## WHAT IS BEING ASKED
Using the Zappa text, decide whether each statement below agrees with it. For each, answer yes or no and quote the words of the text that decide it.
1. An undercover officer offered Zappa $100 to produce an audio tape.
2. The police returned all of the tape they had seized.
3. Zappa served the full six-month sentence in jail.

An article in the local press describing Zappa as "the Movie King of Cucamonga" prompted the local police to suspect that he was making pornographic films.[9]: 85  In March 1965, Zappa was approached by a vice squad undercover officer, and accepted an offer of $100 (equivalent to $821 in 2020) to produce a suggestive audio tape for an alleged stag party. Zappa and a female friend recorded a faked erotic episode. When Zappa was about to hand over the tape, he was arrested, and the police stripped the studio of all recorded material.[9]: 85  The press was tipped off beforehand, and next day's The Daily Report wrote that "Vice Squad investigators stilled the tape recorders of a free-swinging, a-go-go film and recording studio here Friday and arrested a self-styled movie producer".[25] Zappa was charged with "conspiracy to commit pornography".[1]: 57  This felony charge was reduced and he was sentenced to six months in jail on a misdemeanor, with all but ten days suspended.[9]: 86–87  His brief imprisonment left a permanent mark, and was central to the formation of his anti-authoritarian stance.[9]: xv  Zappa lost several recordings made at Studio Z in the process, as the police returned only 30 of 80 hours of tape seized.[9]: 87  Eventually, he could no longer afford to pay the rent on the studio and was evicted.[24]: 40  Zappa managed to recover some of his possessions before the studio was torn down in 1966.[9]: 90–91

he actually spent time in jail for that!??!! no wonder he was such a grouch.

i keep getting recommended the documentary on hulu and every single time i consider it for a good ten seconds before moving along. i think i'll probably hate-watch it one of these days.

get shrunk by this funk. (Austin), Wednesday, 26 January 2022 21:55 (two years ago) link

yeah if I spent time in gail for that I'd probably become a galaxy brain weirdo too

frogbs, Wednesday, 26 January 2022 22:07 (two years ago) link

lol Freudian slip there ...

Josh in Chicago, Wednesday, 26 January 2022 22:10 (two years ago) link

(xp) LOL, awesome

Someone left a space telescope out in the rain (Tom D.), Wednesday, 26 January 2022 22:17 (two years ago) link

I think my preferred Zappa era is very specifically Hot Rats, I have gotten a ton of mileage out of that Sessions box.

a superficial sheeb of intelligence (jon /via/ chi 2.0), Wednesday, 26 January 2022 22:20 (two years ago) link

jon otm. hot rats is decent. shuggie otis, the most underrated of all time, plays bass on "peaches en regalia." i used to joke that frank was smart enough to not be outshined on his own record, so he wouldn't even let shuggie touch a guitar for the session.

get shrunk by this funk. (Austin), Wednesday, 26 January 2022 22:24 (two years ago) link

shuggie otis, the most underrated of all time

By whom? Every half-assed scrap of tape he ever released floats in a lake of critics' jizz.

## DATA LINES
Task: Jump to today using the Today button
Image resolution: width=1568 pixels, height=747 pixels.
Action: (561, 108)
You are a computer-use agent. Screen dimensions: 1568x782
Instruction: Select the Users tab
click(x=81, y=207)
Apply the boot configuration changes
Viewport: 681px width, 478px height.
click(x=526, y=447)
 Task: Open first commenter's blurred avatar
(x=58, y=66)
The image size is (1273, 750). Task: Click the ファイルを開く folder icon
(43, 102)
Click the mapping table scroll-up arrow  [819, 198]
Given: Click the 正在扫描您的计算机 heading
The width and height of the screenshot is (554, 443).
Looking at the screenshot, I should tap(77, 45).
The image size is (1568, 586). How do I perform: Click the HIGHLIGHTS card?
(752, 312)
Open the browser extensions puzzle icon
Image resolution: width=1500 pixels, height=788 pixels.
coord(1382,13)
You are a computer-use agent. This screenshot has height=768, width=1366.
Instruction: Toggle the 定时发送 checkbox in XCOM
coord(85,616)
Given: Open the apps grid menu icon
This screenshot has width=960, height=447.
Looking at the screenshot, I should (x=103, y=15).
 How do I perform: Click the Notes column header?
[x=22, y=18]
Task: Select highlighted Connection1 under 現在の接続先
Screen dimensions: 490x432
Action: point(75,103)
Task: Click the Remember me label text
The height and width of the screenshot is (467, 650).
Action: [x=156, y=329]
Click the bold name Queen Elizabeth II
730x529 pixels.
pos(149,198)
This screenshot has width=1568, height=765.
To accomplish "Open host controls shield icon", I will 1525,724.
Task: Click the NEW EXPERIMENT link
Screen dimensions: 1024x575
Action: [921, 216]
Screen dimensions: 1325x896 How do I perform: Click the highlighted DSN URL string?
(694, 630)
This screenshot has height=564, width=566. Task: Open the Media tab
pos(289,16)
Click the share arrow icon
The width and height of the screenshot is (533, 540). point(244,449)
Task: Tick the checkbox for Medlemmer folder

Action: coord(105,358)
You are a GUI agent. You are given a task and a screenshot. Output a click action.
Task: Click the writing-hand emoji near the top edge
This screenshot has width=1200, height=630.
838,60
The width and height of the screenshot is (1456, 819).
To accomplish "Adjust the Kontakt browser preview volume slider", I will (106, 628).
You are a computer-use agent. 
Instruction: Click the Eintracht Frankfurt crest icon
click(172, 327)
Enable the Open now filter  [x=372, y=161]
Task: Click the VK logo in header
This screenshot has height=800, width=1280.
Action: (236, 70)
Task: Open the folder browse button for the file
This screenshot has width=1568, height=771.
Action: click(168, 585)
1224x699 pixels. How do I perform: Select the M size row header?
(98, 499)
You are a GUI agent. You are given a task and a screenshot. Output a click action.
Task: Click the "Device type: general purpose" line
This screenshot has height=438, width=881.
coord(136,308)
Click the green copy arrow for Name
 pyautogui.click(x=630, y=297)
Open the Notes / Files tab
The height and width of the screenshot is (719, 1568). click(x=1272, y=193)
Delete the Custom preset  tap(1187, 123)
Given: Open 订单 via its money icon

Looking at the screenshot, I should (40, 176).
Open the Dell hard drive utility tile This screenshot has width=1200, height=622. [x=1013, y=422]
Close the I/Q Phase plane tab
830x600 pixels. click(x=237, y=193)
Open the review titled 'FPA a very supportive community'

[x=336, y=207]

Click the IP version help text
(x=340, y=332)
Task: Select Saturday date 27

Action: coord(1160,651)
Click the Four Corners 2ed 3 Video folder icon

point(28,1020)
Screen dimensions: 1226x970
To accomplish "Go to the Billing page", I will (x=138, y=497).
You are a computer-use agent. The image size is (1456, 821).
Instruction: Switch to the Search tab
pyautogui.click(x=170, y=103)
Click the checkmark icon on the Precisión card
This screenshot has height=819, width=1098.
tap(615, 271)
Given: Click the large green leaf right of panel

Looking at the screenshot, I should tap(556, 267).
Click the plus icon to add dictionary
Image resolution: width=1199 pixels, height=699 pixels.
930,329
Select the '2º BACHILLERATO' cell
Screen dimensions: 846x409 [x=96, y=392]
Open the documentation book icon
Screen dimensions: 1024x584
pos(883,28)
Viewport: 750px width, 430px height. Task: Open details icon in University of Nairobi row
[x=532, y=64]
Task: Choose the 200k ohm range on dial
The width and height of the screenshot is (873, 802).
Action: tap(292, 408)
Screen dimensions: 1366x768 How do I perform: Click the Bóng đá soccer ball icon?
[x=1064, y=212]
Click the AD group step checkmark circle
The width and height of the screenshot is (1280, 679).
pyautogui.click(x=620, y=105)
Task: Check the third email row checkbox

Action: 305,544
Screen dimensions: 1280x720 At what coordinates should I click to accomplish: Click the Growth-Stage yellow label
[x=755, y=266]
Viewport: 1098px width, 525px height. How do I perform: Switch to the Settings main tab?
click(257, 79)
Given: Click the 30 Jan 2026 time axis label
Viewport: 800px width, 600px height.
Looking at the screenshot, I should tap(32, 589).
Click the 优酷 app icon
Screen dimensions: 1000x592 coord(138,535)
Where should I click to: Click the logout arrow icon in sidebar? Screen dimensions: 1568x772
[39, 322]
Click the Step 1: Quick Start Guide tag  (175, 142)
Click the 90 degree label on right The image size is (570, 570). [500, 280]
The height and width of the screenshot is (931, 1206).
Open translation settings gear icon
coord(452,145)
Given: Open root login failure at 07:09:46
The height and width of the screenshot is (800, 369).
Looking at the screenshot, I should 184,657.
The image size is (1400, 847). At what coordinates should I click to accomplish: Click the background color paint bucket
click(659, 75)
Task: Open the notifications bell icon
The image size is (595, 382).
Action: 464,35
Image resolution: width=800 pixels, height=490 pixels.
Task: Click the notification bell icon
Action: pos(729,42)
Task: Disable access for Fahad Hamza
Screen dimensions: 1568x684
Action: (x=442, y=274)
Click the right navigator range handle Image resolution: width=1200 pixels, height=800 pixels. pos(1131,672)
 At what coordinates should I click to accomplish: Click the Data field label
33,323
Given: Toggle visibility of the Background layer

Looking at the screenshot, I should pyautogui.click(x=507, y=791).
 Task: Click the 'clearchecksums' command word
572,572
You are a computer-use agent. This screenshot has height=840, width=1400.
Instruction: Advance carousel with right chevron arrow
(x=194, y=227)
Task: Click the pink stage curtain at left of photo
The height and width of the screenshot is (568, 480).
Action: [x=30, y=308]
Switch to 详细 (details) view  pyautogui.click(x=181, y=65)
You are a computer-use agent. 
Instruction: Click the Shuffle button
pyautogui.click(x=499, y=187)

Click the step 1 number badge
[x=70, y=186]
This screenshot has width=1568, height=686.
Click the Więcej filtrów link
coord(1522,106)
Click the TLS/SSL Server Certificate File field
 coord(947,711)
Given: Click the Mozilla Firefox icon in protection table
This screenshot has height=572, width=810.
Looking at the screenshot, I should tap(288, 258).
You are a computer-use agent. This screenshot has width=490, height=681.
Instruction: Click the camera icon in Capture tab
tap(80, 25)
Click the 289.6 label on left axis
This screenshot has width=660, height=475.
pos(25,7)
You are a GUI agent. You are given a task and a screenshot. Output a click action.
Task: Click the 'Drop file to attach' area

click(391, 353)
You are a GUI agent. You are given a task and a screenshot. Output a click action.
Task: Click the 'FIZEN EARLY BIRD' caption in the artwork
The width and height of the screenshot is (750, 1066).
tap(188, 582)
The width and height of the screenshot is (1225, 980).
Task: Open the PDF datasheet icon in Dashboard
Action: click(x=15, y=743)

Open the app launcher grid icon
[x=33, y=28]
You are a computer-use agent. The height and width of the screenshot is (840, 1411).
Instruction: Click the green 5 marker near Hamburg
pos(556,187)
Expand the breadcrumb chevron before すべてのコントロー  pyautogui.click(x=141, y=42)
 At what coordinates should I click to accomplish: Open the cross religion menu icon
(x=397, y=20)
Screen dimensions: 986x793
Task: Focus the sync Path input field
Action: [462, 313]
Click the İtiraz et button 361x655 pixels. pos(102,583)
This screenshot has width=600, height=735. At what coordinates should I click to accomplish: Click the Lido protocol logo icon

## WRITTEN SOLUTION
1. Yes: "accepted an offer of $100"
2. No: "the police returned only 30 of 80 hours of tape seized"
3. No: "with all but ten days suspended"